Rudolfo Lago, Ary Filgueira e Wilson Lima / ISTOÉ

 

No Centro Cultural Banco do Brasil (CCBB) circula com sucesso uma piada entre os integrantes da equipe de transição do novo governo. Ela diz que um grupo de cientistas americanos desembarcou na Amazônia para investigar um curioso caso de suicídio coletivo em certa espécie de formigas de rabo vermelho, desenvolvido por elas para se destacarem em meio à densa mata. De tempos em tempos, uma delas saía a explorar a região em busca de alimentos.
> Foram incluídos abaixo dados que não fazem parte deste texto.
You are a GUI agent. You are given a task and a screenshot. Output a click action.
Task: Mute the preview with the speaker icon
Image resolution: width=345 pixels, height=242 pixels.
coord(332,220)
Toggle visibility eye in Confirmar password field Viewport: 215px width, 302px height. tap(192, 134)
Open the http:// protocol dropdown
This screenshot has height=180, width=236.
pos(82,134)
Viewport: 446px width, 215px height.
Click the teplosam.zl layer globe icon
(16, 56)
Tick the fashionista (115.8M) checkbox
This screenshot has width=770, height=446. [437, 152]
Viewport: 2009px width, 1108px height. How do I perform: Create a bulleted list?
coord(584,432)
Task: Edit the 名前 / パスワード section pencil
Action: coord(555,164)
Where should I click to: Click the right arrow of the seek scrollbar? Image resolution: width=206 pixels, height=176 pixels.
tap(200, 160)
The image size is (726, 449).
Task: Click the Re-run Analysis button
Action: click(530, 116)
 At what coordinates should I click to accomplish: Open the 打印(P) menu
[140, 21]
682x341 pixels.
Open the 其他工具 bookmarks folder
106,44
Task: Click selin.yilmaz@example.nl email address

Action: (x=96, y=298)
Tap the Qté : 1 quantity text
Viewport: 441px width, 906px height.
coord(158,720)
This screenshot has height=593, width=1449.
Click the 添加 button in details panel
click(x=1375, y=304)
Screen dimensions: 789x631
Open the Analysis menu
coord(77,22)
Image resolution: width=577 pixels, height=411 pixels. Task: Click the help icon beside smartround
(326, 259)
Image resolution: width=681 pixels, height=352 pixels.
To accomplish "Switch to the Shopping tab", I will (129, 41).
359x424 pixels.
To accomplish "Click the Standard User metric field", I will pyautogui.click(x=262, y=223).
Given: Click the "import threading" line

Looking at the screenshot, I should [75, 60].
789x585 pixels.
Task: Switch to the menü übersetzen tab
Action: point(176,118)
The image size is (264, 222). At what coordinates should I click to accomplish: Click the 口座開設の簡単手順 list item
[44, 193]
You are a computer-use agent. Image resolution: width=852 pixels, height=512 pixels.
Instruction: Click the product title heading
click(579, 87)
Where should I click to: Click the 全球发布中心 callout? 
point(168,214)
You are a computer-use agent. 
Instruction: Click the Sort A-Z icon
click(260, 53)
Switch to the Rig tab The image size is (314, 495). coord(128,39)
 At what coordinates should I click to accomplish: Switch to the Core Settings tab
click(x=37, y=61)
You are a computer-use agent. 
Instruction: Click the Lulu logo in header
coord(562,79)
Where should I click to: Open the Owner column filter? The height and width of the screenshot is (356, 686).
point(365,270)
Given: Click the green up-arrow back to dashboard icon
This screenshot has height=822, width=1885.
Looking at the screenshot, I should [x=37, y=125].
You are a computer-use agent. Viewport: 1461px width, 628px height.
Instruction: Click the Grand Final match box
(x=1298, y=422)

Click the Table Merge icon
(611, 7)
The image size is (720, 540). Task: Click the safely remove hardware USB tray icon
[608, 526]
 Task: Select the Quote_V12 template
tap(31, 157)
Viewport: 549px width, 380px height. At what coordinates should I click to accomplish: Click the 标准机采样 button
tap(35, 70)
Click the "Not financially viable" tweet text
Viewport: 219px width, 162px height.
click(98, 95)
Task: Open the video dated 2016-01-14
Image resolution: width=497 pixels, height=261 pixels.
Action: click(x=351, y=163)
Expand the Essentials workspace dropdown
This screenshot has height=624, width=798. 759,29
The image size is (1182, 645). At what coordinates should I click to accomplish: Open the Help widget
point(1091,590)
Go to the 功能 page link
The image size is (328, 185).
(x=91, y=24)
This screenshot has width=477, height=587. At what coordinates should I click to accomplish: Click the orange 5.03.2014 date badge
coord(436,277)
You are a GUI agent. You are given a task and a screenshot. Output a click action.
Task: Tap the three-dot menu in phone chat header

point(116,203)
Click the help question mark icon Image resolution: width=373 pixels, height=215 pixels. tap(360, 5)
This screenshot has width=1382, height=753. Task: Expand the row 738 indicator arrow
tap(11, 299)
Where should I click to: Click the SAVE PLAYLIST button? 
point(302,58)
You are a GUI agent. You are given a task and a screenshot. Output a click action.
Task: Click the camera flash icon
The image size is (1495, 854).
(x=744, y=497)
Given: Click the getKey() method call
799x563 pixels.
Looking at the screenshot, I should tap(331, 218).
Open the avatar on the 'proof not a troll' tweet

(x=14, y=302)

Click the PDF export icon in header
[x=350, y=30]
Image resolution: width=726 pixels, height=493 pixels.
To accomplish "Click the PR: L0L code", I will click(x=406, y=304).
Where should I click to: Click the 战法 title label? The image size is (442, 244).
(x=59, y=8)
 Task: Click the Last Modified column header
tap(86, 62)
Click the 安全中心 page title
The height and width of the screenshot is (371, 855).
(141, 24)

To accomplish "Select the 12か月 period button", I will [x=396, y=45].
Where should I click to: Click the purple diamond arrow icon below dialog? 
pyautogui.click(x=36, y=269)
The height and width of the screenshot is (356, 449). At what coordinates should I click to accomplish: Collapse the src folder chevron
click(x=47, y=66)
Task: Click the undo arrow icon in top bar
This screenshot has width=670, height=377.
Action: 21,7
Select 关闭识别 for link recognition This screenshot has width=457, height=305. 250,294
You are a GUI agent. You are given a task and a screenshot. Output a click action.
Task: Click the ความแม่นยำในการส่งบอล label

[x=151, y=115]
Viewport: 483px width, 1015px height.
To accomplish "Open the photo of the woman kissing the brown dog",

Quando encontrava comida, ela guiava as outras até o local da fartura. Iam em fila indiana, com o nariz de uma colado ao rabo vermelho da outra. Mas certo dia, a da frente foi para a direita e a de trás para a esquerda. Assim, elas ficaram andando em círculos, sem chegar a lugar algum. Com o tempo, morreram de exaustão na caminhada. A conclusão da piada é que foi isso o que fizeram os técnicos que estiveram à frente da economia nos governos do PSDB e PT. Para evitar picos de inflação, os economistas sempre recorriam ao mesmo remédio de intervir na economia, subindo os juros de forma estratosférica.

 

Os juros altos seguravam a inflação, mas inibiam o crescimento, provocando estagflação. Geravam dívidas imensas para o setor produtivo e para a própria União, Estados e municípios. Para cobrir a dívida, investia-se menos. Para evitar a paralisia, o governo intervinha de novo criando incentivos e subsídios. O crescimento elevava a inflação e, de novo, recorria-se aos juros. Uma caminhada em círculos que levou o país à exaustão.

 

Para o futuro ministro da Economia, Paulo Guedes, a única forma de tirar o Brasil dessa jornada suicida é um choque de liberalismo — que diminua a intervenção do Estado na condução da economia, privilegie os instrumentos de regulação do próprio mercado na velha lei da oferta e da procura e torne, assim, o Estado menos pesado e oneroso. Um Estado mais leve, com menos juros, com menor dívida, que custe menos ao contribuinte, especialmente aos empreendedores. Essa é a formula que o novo ministro propõe para romper o circulo vicioso da economia brasileira e que levou o País a enfrentar uma das maiores recessões da história em 2015 e 2016. A crise aconteceu porque os governos petistas, segundo ele, seguiram mantendo as ferramentas de intervenção na economia. “É preciso fazer de fato a transição de um regime totalmente fechado para um regime realmente aberto”, prega Guedes.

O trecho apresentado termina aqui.